**What you are asked to do**
Exclude the pictures. Transcribe, exactly as written, the lines from the one with "This screenshot has height=133, width=309." through the end of the entries below.

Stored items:
#####

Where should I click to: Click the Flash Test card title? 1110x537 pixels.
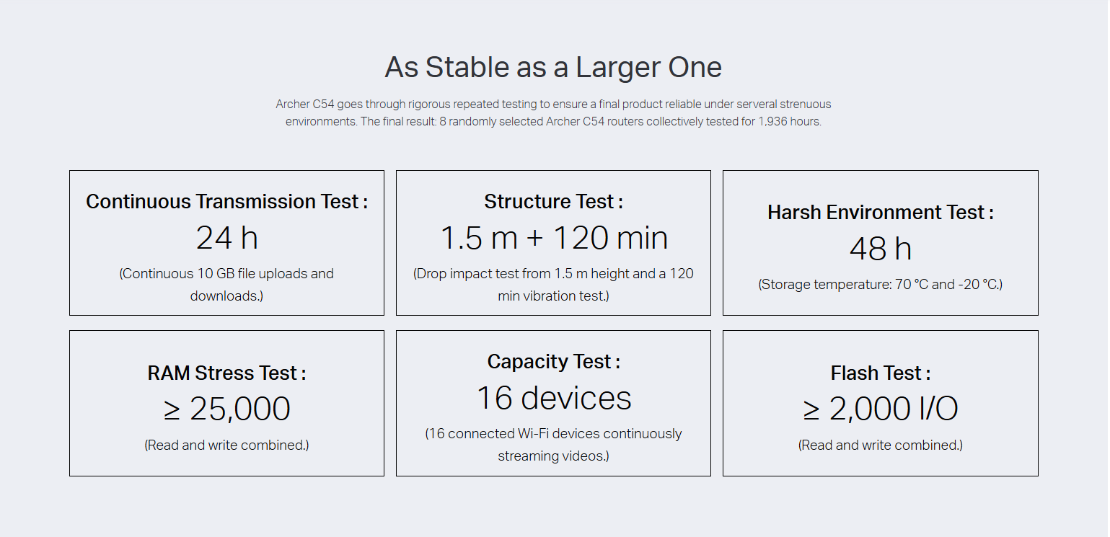point(880,373)
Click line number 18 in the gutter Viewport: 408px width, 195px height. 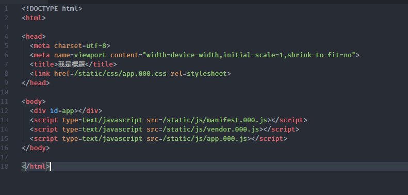point(4,166)
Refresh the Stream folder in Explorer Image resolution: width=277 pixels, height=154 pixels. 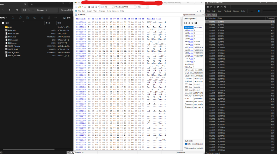point(17,10)
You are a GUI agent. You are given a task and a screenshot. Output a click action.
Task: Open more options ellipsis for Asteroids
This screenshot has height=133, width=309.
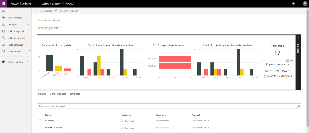coord(115,121)
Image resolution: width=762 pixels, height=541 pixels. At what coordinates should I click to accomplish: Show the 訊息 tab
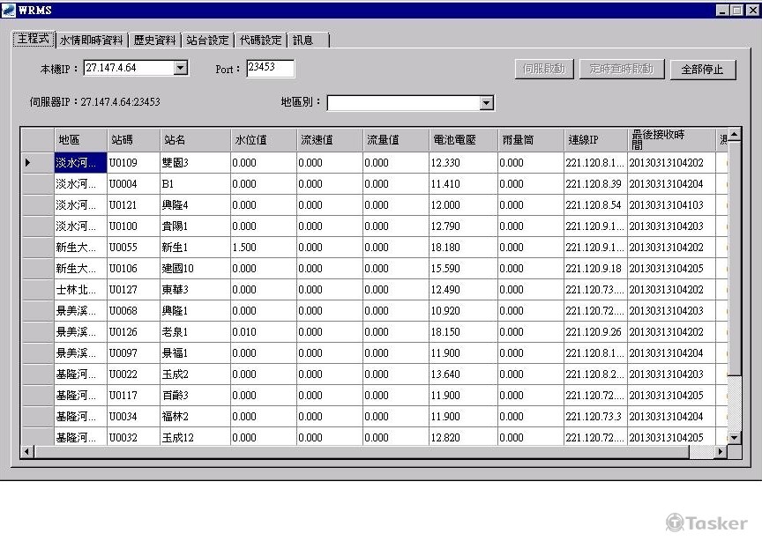point(303,41)
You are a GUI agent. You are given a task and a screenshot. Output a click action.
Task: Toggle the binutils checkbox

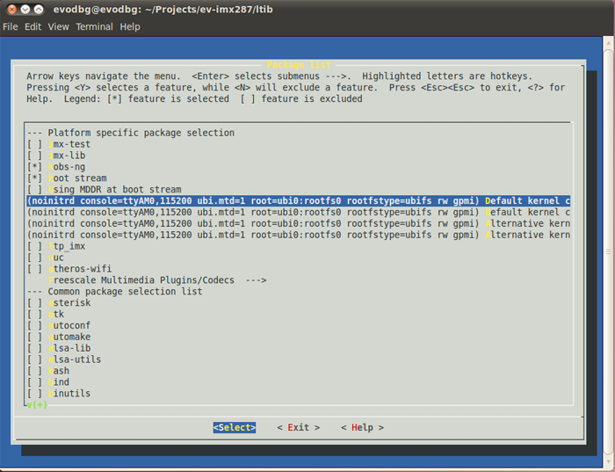point(35,394)
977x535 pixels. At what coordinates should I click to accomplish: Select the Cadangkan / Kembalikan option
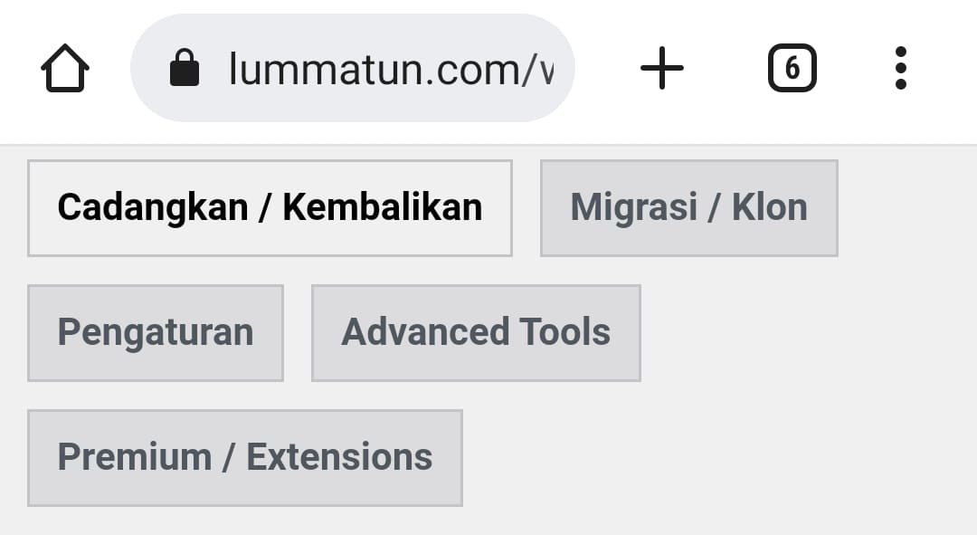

#####

**Written solution**
This screenshot has height=133, width=309.
coord(115,121)
Image resolution: width=762 pixels, height=541 pixels. At what coordinates should I click to accomplish: Show the 訊息 tab
point(303,41)
You are a GUI agent. You are given a task and a screenshot. Output a click action.
Task: Toggle the binutils checkbox

point(35,394)
977x535 pixels. At what coordinates should I click to accomplish: Select the Cadangkan / Kembalikan option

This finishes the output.